Sometime in the next decade, when the current war has quieted and the immediate urgency has receded, the Gaza Strip will still be there — broken, crowded, angry, and no closer to a resolution than it was twenty years earlier. The headlines will have moved on. The conferences and pledges and working groups will have come and gone. And Israel will continue to face the consequences of a conflict it neither started nor fully controls but cannot entirely walk away from either.

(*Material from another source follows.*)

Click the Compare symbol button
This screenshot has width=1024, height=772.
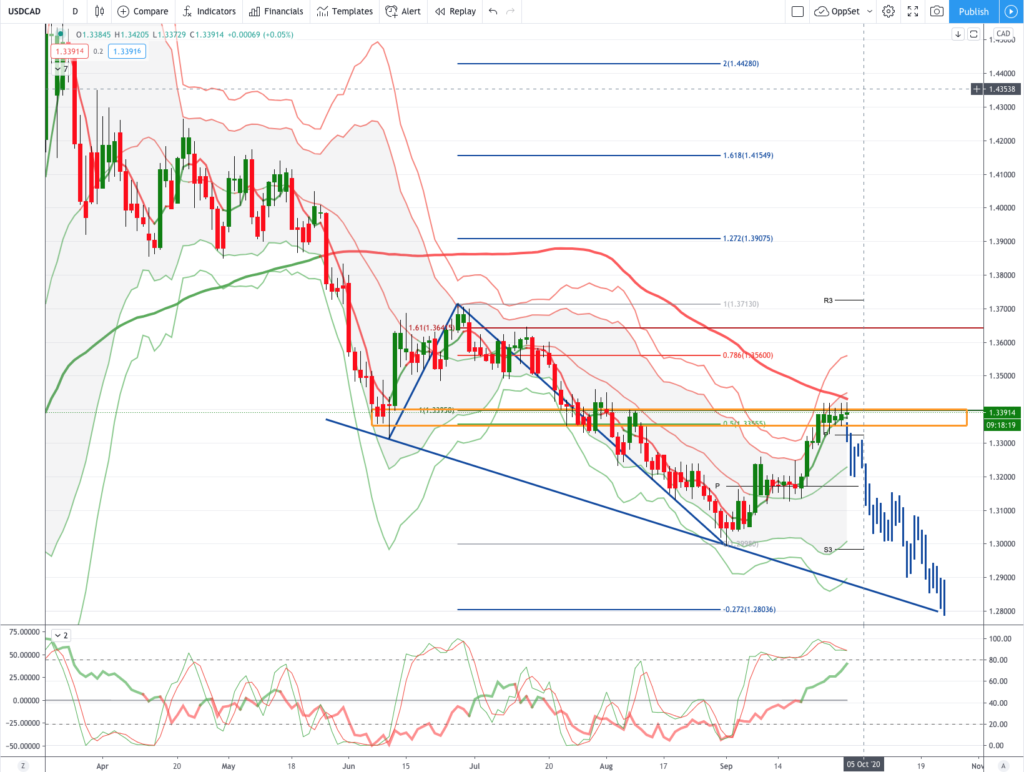tap(143, 12)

The Gaza of 2035 will likely not be at war, but neither will it be at peace. It will be suspended in a kind of permanent paralysis. Not quite a battlefield, not quite a functioning society, but something in between. Three million people will live there, two-thirds of them under the age of thirty, most of them unemployed, many of them raised entirely under Hamas rule or whatever comes next if that rule collapses. A generation growing up in confinement, without real governance, without freedom, and without a future.

And Israel will still be watching it closely, managing it remotely, fearing its rockets, dreading its tunnels, absorbing its grief and its rage in a cycle that has become all too familiar. We will continue to develop our technologies, sharpen our deterrence, refine our strategies for the next flare-up and then the one after that. But for all our strength and ingenuity, we will still be positioned next to a place that refuses to collapse and refuses to recover, and we will have to ask ourselves whether containing Gaza has become a strategy in itself, or merely the absence of one.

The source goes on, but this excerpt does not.